In [1]:
import os

We can check the present working directory using the `os.getcwd` function.

In [2]:
os.getcwd()

'/home/jovyan'

To get the list of files in a directory, use `os.listdir`. You pass an absolute or relative path of a directory as the argument to the function.

In [5]:
help(os.listdir)

Help on built-in function listdir in module posix:

listdir(path=None)
    Return a list containing the names of the files in the directory.
    
    path can be specified as either str, bytes, or a path-like object.  If path is bytes,
      the filenames returned will also be bytes; in all other circumstances
      the filenames returned will be str.
    If path is None, uses the path='.'.
    On some platforms, path may also be specified as an open file descriptor;\
      the file descriptor must refer to a directory.
      If this functionality is unavailable, using it raises NotImplementedError.
    
    The list is in arbitrary order.  It does not include the special
    entries '.' and '..' even if they are present in the directory.



In [6]:
os.listdir('.') # relative path

['.bash_logout',
 '.profile',
 '.bashrc',
 '.ipynb_checkpoints',
 '.ipython',
 'python-os-and-filesystem.ipynb',
 '.local',
 '.cache',
 '.jupyter',
 '.jovian',
 '.config',
 '.conda',
 '.wget-hsts',
 '.jovianrc',
 '.git',
 'work',
 '.npm']

In [7]:
os.listdir('/usr') # absolute path

['lib',
 'src',
 'bin',
 'lib32',
 'share',
 'include',
 'libx32',
 'games',
 'sbin',
 'local',
 'lib64']

You can create a new directory using `os.makedirs`. Let's create a new directory called `data`, where we'll later download some files.

In [8]:
os.makedirs('./data', exist_ok=True)

Can you figure out what the argument `exist_ok` does? Try using the `help` function or [read the documentation](https://docs.python.org/3/library/os.html#os.makedirs).

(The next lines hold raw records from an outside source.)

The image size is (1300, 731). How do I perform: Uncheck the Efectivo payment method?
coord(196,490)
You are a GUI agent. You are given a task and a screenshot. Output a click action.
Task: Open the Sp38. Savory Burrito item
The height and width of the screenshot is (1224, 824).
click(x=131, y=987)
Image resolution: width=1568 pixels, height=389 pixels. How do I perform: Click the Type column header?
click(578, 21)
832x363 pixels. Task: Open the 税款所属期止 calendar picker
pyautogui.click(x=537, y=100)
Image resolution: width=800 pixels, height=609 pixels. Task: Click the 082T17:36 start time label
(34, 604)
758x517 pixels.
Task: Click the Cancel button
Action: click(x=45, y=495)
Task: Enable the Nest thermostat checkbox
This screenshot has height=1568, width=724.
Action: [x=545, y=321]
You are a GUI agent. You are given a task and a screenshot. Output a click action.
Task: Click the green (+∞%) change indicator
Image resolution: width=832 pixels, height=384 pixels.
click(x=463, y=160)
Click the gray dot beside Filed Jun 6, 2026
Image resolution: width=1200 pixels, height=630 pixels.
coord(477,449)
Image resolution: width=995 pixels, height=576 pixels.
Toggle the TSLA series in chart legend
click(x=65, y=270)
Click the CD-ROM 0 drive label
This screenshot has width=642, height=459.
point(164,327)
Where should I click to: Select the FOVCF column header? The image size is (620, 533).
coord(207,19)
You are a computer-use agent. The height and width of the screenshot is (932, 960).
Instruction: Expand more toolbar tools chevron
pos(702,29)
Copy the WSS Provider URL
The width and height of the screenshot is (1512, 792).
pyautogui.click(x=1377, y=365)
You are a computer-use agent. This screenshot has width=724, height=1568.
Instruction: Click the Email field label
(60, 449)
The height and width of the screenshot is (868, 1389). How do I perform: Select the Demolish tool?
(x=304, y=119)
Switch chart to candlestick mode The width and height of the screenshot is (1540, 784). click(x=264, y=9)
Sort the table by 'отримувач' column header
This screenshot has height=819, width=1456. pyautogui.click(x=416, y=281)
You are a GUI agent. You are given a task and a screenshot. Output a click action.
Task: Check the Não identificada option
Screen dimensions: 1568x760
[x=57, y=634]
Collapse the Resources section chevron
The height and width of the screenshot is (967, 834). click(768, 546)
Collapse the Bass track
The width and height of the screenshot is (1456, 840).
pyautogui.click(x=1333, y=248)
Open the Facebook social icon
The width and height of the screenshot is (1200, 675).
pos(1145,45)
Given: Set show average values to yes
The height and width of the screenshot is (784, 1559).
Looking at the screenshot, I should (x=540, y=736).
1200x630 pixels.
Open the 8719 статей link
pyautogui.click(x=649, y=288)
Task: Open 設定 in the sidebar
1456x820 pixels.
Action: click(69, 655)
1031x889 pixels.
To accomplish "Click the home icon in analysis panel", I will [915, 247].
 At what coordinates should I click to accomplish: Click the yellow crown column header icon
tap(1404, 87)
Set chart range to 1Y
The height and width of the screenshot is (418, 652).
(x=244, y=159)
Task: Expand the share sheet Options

Let's verify that the directory was created and is currently empty.

In [9]:
'data' in os.listdir('.')

True

In [10]:
os.listdir('./data')

[]

Let us download some files into the `data` directory using the `urllib` module.

In [12]:
from urllib.request import urlretrieve

In [13]:
urlretrieve(url1, './data/loans1.txt')

('./data/loans1.txt', <http.client.HTTPMessage at 0x7f285c602910>)

In [14]:
urlretrieve(url2, './data/loans2.txt')

('./data/loans2.txt', <http.client.HTTPMessage at 0x7f285c608df0>)

In [15]:
urlretrieve(url3, './data/loans3.txt')

('./data/loans3.txt', <http.client.HTTPMessage at 0x7f285c617520>)

Let's verify that the files were downloaded.

In [16]:
os.listdir('./data')

['loans2.txt', 'loans1.txt', 'loans3.txt']

You can also use the [`requests`](https://docs.python-requests.org/en/master/) library to dowload URLs, although you'll need to [write some additional code](https://stackoverflow.com/questions/44699682/how-to-save-a-file-downloaded-from-requests-to-another-directory) to save the contents of the page to a file.

In [17]:

file1 = open('./data/loans1.txt', mode='r')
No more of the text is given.